** Problem to work on **
Only lines holding the string "will" are wanted; copy each one from the material.

** Task data **
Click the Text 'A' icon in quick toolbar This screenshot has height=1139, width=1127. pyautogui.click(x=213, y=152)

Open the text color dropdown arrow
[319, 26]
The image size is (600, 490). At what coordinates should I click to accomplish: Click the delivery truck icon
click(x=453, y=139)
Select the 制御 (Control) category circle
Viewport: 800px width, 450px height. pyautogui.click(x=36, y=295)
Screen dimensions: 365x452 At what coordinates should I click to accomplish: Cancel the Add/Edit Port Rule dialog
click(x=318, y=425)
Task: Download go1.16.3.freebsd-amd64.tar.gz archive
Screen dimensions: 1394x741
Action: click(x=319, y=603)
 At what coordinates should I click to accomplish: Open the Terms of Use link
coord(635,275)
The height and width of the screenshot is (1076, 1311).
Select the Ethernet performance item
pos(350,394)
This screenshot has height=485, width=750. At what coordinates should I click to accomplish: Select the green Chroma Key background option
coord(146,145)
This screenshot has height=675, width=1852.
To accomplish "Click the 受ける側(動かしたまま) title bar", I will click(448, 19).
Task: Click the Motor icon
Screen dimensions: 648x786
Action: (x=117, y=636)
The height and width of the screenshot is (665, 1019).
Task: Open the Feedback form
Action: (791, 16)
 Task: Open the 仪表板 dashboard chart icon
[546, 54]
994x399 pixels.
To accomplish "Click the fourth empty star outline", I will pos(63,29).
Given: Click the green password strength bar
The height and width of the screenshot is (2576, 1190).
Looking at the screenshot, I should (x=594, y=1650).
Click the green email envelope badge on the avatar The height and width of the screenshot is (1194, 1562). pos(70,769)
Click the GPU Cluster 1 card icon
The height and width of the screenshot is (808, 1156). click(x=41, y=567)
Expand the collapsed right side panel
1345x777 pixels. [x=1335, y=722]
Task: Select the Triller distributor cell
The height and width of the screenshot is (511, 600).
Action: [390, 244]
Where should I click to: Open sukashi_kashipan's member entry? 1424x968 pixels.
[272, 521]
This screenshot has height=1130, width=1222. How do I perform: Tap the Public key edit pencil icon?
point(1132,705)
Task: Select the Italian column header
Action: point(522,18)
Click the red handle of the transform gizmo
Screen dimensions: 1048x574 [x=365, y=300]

** Response to the task **
To accomplish "Click the 受ける側(動かしたまま) title bar", I will click(448, 19).
To accomplish "Click the fourth empty star outline", I will pos(63,29).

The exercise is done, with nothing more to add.